À présent il y avait une mésange morte, les pattes rigides dressées sur un corps retourné dans une attitude qui n’allait plus du tout avec les rayons de lumière tendre au parfum de mimosa.
Le sang pulsait à grands coups lents dans la poitrine d’Angèle; « ce n’est qu’une mésange » avait dit son père. « Ce n’est qu’un oiseau », se répéta-t-elle.
Pourtant, elle avait envie de sortir dans la rue, de crier à l’aide, au drame qui s’était produit à tous les passants insouciants. Si elle le faisait, elle savait qu’elle aurait l’air fou, qu’elle serait incomprise (le livreur avait balayé son crime comme une merde de chien) mais qu’elle aurait raison.
ça ne bougeait plus. Et c’était là. Il fallait aussi qu’elle sorte s’acheter des fruits pour son déjeuner. L’oiseau mort gisait au sol maintenant : de mauvais augure, de très mauvais augure. Et Aymeric était si superstitieux. Si sensitif. S’il avait le temps d’atterrir et de venir la voir avant la fin de la journée, il ne lui pardonnerait pas. L’oiseau le repousserait.
Elle pris le carton du roman qu’elle venait de recevoir. Dehors l’air était frais encore. La mésange n’opposa aucune résistance et roula comme une fleur de coton dans la boîte qui glissa sous elle.

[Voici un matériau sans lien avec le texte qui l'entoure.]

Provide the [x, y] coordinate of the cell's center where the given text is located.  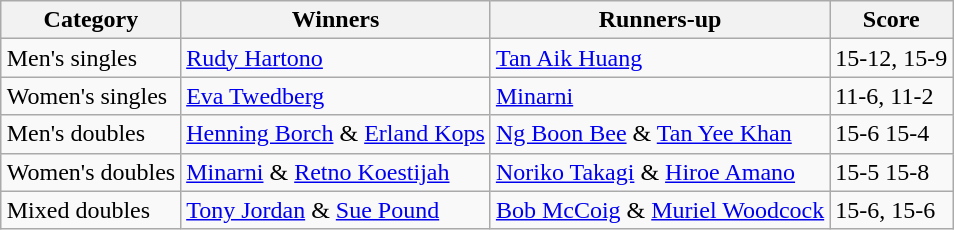
Men's doubles [90, 134]
Minarni & Retno Koestijah [336, 172]
Mixed doubles [90, 210]
Score [892, 20]
Women's doubles [90, 172]
15-5 15-8 [892, 172]
Henning Borch & Erland Kops [336, 134]
Bob McCoig & Muriel Woodcock [660, 210]
Women's singles [90, 96]
Tan Aik Huang [660, 58]
Category [90, 20]
Men's singles [90, 58]
Runners-up [660, 20]
Ng Boon Bee & Tan Yee Khan [660, 134]
Tony Jordan & Sue Pound [336, 210]
Eva Twedberg [336, 96]
11-6, 11-2 [892, 96]
15-6, 15-6 [892, 210]
Minarni [660, 96]
15-6 15-4 [892, 134]
Noriko Takagi & Hiroe Amano [660, 172]
15-12, 15-9 [892, 58]
Rudy Hartono [336, 58]
Winners [336, 20]
For the text-containing cell, return its midpoint in (x, y) coordinate format. 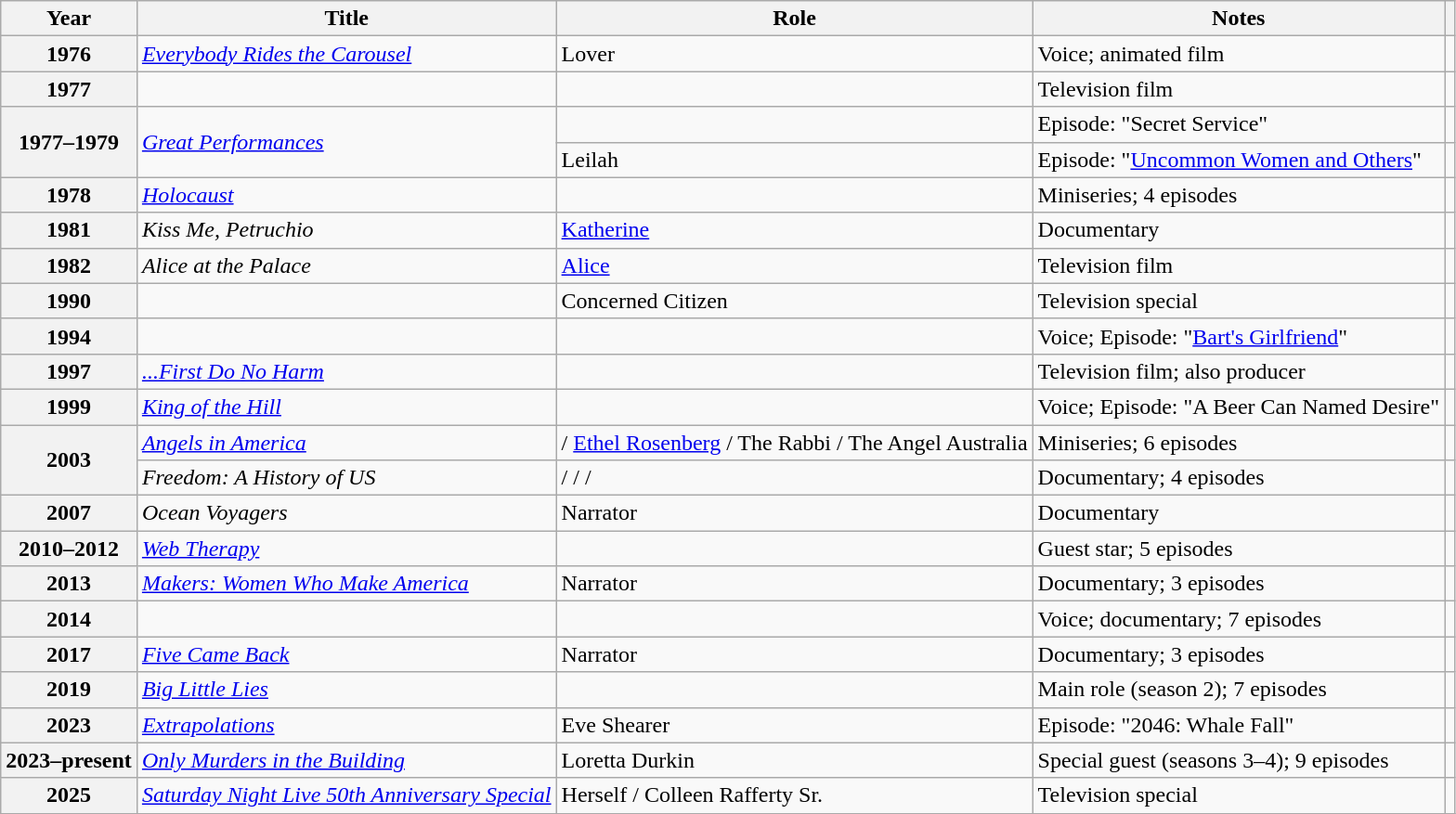
2023–present (69, 760)
Big Little Lies (346, 690)
Year (69, 19)
Miniseries; 6 episodes (1239, 443)
/ / / (795, 478)
Documentary; 4 episodes (1239, 478)
1978 (69, 195)
Saturday Night Live 50th Anniversary Special (346, 796)
2003 (69, 461)
Voice; Episode: "Bart's Girlfriend" (1239, 336)
Everybody Rides the Carousel (346, 54)
2023 (69, 725)
Ocean Voyagers (346, 514)
1999 (69, 407)
Voice; Episode: "A Beer Can Named Desire" (1239, 407)
Miniseries; 4 episodes (1239, 195)
Katherine (795, 230)
Web Therapy (346, 549)
2014 (69, 619)
Voice; animated film (1239, 54)
Only Murders in the Building (346, 760)
1990 (69, 301)
1976 (69, 54)
Episode: "Uncommon Women and Others" (1239, 160)
Kiss Me, Petruchio (346, 230)
Extrapolations (346, 725)
2019 (69, 690)
Special guest (seasons 3–4); 9 episodes (1239, 760)
2017 (69, 655)
1982 (69, 266)
Leilah (795, 160)
2010–2012 (69, 549)
Loretta Durkin (795, 760)
...First Do No Harm (346, 371)
Episode: "2046: Whale Fall" (1239, 725)
Voice; documentary; 7 episodes (1239, 619)
Eve Shearer (795, 725)
1977 (69, 89)
King of the Hill (346, 407)
Freedom: A History of US (346, 478)
Notes (1239, 19)
Role (795, 19)
Title (346, 19)
Episode: "Secret Service" (1239, 124)
Angels in America (346, 443)
Main role (season 2); 7 episodes (1239, 690)
Alice at the Palace (346, 266)
Herself / Colleen Rafferty Sr. (795, 796)
2025 (69, 796)
2013 (69, 584)
Alice (795, 266)
2007 (69, 514)
1977–1979 (69, 142)
Television film; also producer (1239, 371)
Guest star; 5 episodes (1239, 549)
Five Came Back (346, 655)
Great Performances (346, 142)
1997 (69, 371)
Holocaust (346, 195)
1981 (69, 230)
Concerned Citizen (795, 301)
Lover (795, 54)
1994 (69, 336)
/ Ethel Rosenberg / The Rabbi / The Angel Australia (795, 443)
Makers: Women Who Make America (346, 584)
Identify which cell holds the provided text, then report its (X, Y) central coordinate. 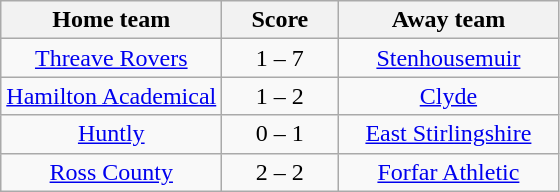
Home team (112, 20)
Hamilton Academical (112, 96)
Forfar Athletic (448, 172)
1 – 7 (280, 58)
Ross County (112, 172)
East Stirlingshire (448, 134)
Clyde (448, 96)
2 – 2 (280, 172)
1 – 2 (280, 96)
0 – 1 (280, 134)
Threave Rovers (112, 58)
Huntly (112, 134)
Away team (448, 20)
Score (280, 20)
Stenhousemuir (448, 58)
Scan for the cell matching the given text and deliver its [x, y] coordinate at center. 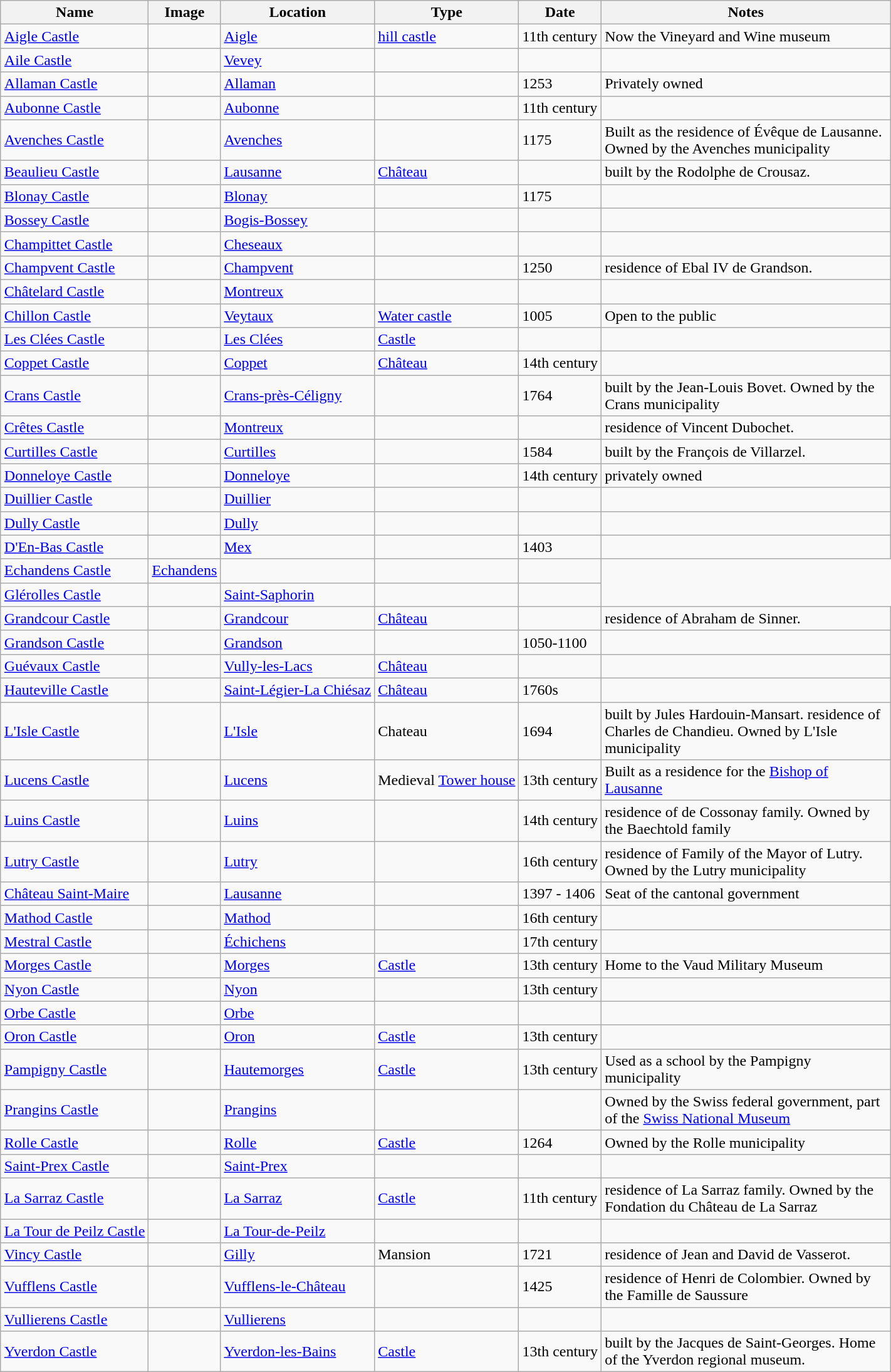
Saint-Prex Castle [75, 1166]
Rolle Castle [75, 1142]
Medieval Tower house [447, 781]
Vullierens Castle [75, 1320]
Donneloye Castle [75, 476]
Orbe [298, 1013]
built by the Rodolphe de Crousaz. [746, 172]
Crêtes Castle [75, 428]
Saint-Prex [298, 1166]
1425 [560, 1287]
residence of Henri de Colombier. Owned by the Famille de Saussure [746, 1287]
Lucens [298, 781]
Home to the Vaud Military Museum [746, 966]
Rolle [298, 1142]
residence of de Cossonay family. Owned by the Baechtold family [746, 821]
1721 [560, 1255]
Lucens Castle [75, 781]
Nyon Castle [75, 989]
Yverdon-les-Bains [298, 1352]
Vullierens [298, 1320]
Privately owned [746, 84]
Nyon [298, 989]
Prangins [298, 1110]
Grandson [298, 642]
Bogis-Bossey [298, 220]
Type [447, 13]
built by Jules Hardouin-Mansart. residence of Charles de Chandieu. Owned by L'Isle municipality [746, 731]
Echandens Castle [75, 571]
residence of Jean and David de Vasserot. [746, 1255]
Duillier [298, 499]
Morges [298, 966]
Vully-les-Lacs [298, 666]
Duillier Castle [75, 499]
Oron [298, 1037]
Donneloye [298, 476]
1584 [560, 452]
Built as a residence for the Bishop of Lausanne [746, 781]
1403 [560, 547]
La Tour-de-Peilz [298, 1231]
Curtilles [298, 452]
Champvent Castle [75, 268]
Name [75, 13]
1253 [560, 84]
Chateau [447, 731]
Chillon Castle [75, 315]
La Sarraz [298, 1198]
La Tour de Peilz Castle [75, 1231]
Mathod Castle [75, 918]
Seat of the cantonal government [746, 894]
Yverdon Castle [75, 1352]
Coppet Castle [75, 363]
La Sarraz Castle [75, 1198]
Veytaux [298, 315]
1250 [560, 268]
Bossey Castle [75, 220]
Grandcour Castle [75, 618]
Gilly [298, 1255]
Prangins Castle [75, 1110]
Les Clées Castle [75, 340]
Glérolles Castle [75, 595]
Aigle Castle [75, 36]
1764 [560, 396]
Grandcour [298, 618]
Luins Castle [75, 821]
Mestral Castle [75, 942]
Beaulieu Castle [75, 172]
Vufflens Castle [75, 1287]
built by the Jacques de Saint-Georges. Home of the Yverdon regional museum. [746, 1352]
1397 - 1406 [560, 894]
Image [184, 13]
Guévaux Castle [75, 666]
hill castle [447, 36]
Mansion [447, 1255]
Mathod [298, 918]
Mex [298, 547]
Echandens [184, 571]
Vincy Castle [75, 1255]
Hauteville Castle [75, 690]
residence of Family of the Mayor of Lutry. Owned by the Lutry municipality [746, 862]
Orbe Castle [75, 1013]
Château Saint-Maire [75, 894]
Pampigny Castle [75, 1069]
Allaman Castle [75, 84]
Crans Castle [75, 396]
Used as a school by the Pampigny municipality [746, 1069]
Notes [746, 13]
Dully [298, 523]
Crans-près-Céligny [298, 396]
Date [560, 13]
residence of Vincent Dubochet. [746, 428]
Aigle [298, 36]
Dully Castle [75, 523]
Oron Castle [75, 1037]
Lutry Castle [75, 862]
Grandson Castle [75, 642]
built by the Jean-Louis Bovet. Owned by the Crans municipality [746, 396]
Saint-Légier-La Chiésaz [298, 690]
Owned by the Rolle municipality [746, 1142]
privately owned [746, 476]
L'Isle Castle [75, 731]
residence of Abraham de Sinner. [746, 618]
1050-1100 [560, 642]
Morges Castle [75, 966]
Coppet [298, 363]
Blonay [298, 196]
D'En-Bas Castle [75, 547]
Now the Vineyard and Wine museum [746, 36]
Hautemorges [298, 1069]
Échichens [298, 942]
Vufflens-le-Château [298, 1287]
Luins [298, 821]
Champvent [298, 268]
Open to the public [746, 315]
residence of Ebal IV de Grandson. [746, 268]
Avenches [298, 140]
Aile Castle [75, 60]
1005 [560, 315]
Lutry [298, 862]
Saint-Saphorin [298, 595]
Vevey [298, 60]
1694 [560, 731]
Curtilles Castle [75, 452]
Châtelard Castle [75, 291]
Aubonne Castle [75, 108]
Cheseaux [298, 244]
Built as the residence of Évêque de Lausanne. Owned by the Avenches municipality [746, 140]
Avenches Castle [75, 140]
Les Clées [298, 340]
Blonay Castle [75, 196]
Owned by the Swiss federal government, part of the Swiss National Museum [746, 1110]
Location [298, 13]
1760s [560, 690]
L'Isle [298, 731]
Champittet Castle [75, 244]
Allaman [298, 84]
Aubonne [298, 108]
residence of La Sarraz family. Owned by the Fondation du Château de La Sarraz [746, 1198]
built by the François de Villarzel. [746, 452]
Water castle [447, 315]
1264 [560, 1142]
17th century [560, 942]
Pinpoint the cell where the given text exists, returning its [X, Y] midpoint coordinate. 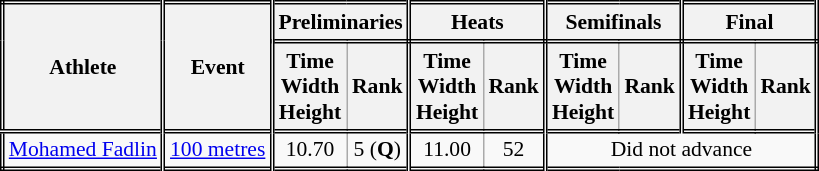
Did not advance [681, 150]
52 [514, 150]
100 metres [217, 150]
Heats [477, 22]
Event [217, 67]
Preliminaries [340, 22]
Final [749, 22]
11.00 [446, 150]
5 (Q) [378, 150]
Semifinals [613, 22]
Athlete [82, 67]
10.70 [310, 150]
Mohamed Fadlin [82, 150]
Pinpoint the cell where the given text exists, returning its (x, y) midpoint coordinate. 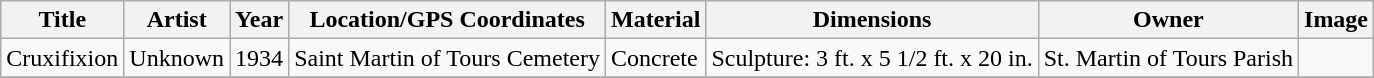
Location/GPS Coordinates (448, 20)
Unknown (177, 58)
Sculpture: 3 ft. x 5 1/2 ft. x 20 in. (872, 58)
Year (260, 20)
Cruxifixion (62, 58)
1934 (260, 58)
St. Martin of Tours Parish (1168, 58)
Material (656, 20)
Concrete (656, 58)
Title (62, 20)
Image (1336, 20)
Artist (177, 20)
Dimensions (872, 20)
Owner (1168, 20)
Saint Martin of Tours Cemetery (448, 58)
From the cell containing the given text, extract its center point as [X, Y] coordinate. 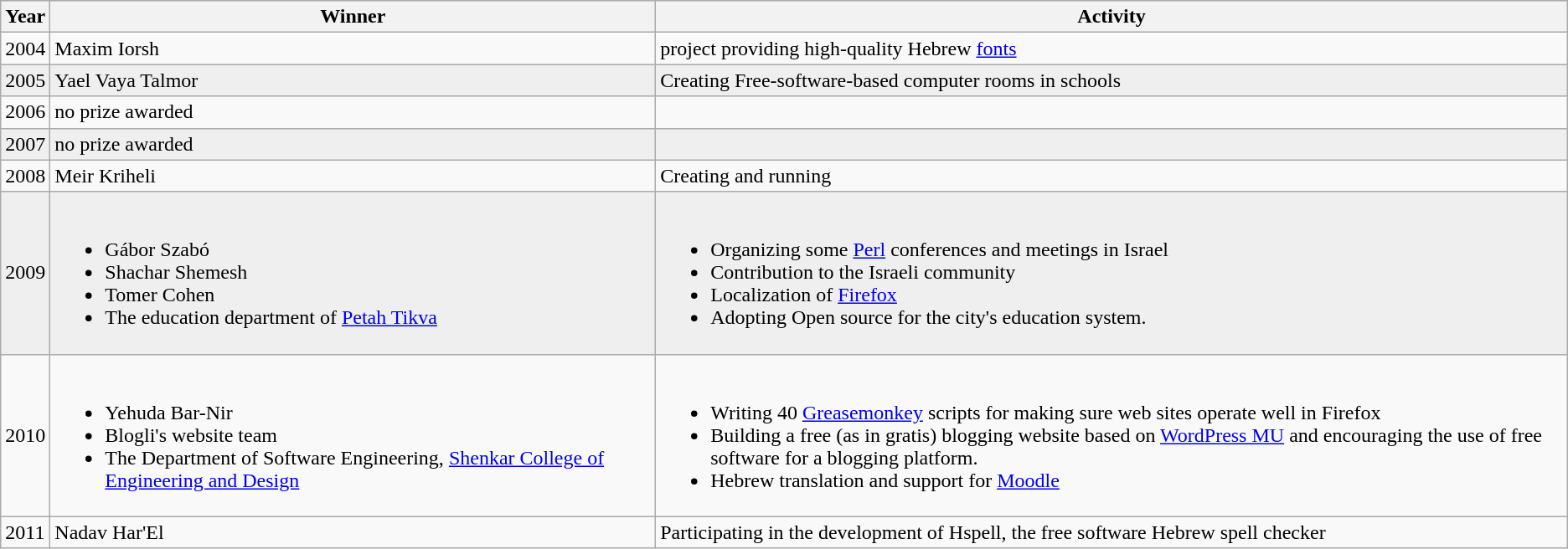
Nadav Har'El [353, 533]
Yehuda Bar-NirBlogli's website teamThe Department of Software Engineering, Shenkar College of Engineering and Design [353, 436]
2011 [25, 533]
2010 [25, 436]
Yael Vaya Talmor [353, 80]
Creating Free-software-based computer rooms in schools [1112, 80]
Gábor SzabóShachar ShemeshTomer CohenThe education department of Petah Tikva [353, 273]
Year [25, 17]
Meir Kriheli [353, 176]
2004 [25, 49]
Winner [353, 17]
2009 [25, 273]
2008 [25, 176]
2005 [25, 80]
2006 [25, 112]
Activity [1112, 17]
Creating and running [1112, 176]
project providing high-quality Hebrew fonts [1112, 49]
Maxim Iorsh [353, 49]
2007 [25, 144]
Participating in the development of Hspell, the free software Hebrew spell checker [1112, 533]
Pinpoint the cell where the given text exists, returning its [x, y] midpoint coordinate. 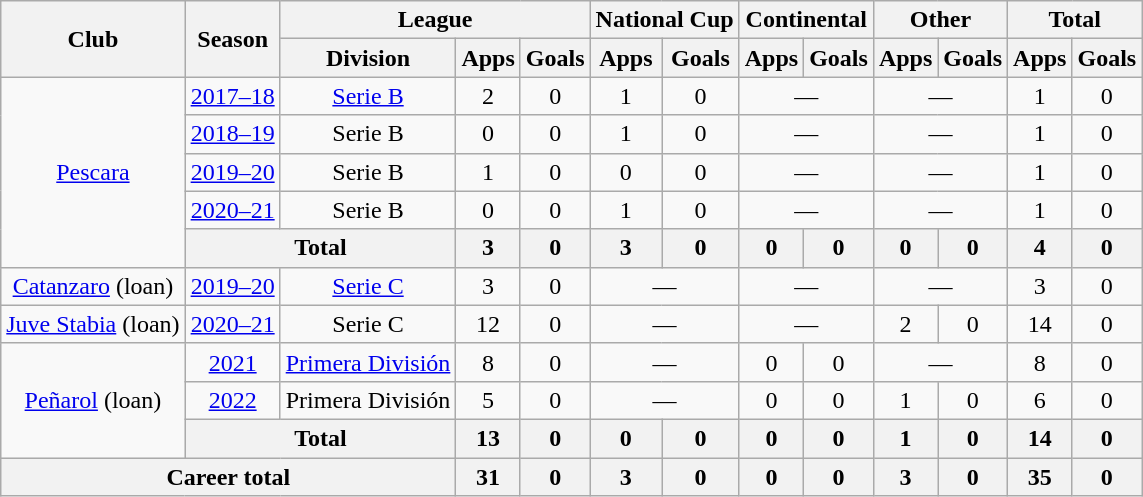
Continental [806, 20]
League [435, 20]
Peñarol (loan) [93, 400]
5 [488, 400]
13 [488, 438]
Pescara [93, 172]
4 [1040, 248]
12 [488, 324]
Club [93, 39]
2017–18 [232, 96]
2021 [232, 362]
2018–19 [232, 134]
Career total [228, 477]
National Cup [664, 20]
Catanzaro (loan) [93, 286]
2022 [232, 400]
35 [1040, 477]
Season [232, 39]
Juve Stabia (loan) [93, 324]
31 [488, 477]
6 [1040, 400]
Division [368, 58]
Other [940, 20]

Quand la jeune femme à l’allure d’enfant l’eût déposé dans un taillis de buis tout proche, cela lui fit un drôle de sentiment.
Pour la première fois depuis des mois, Angèle se sentit vraiment apaisée. Aymeric était vivant, et ils se reverraient. Quelque chose était fini.
Donc quelque chose pouvait renaître.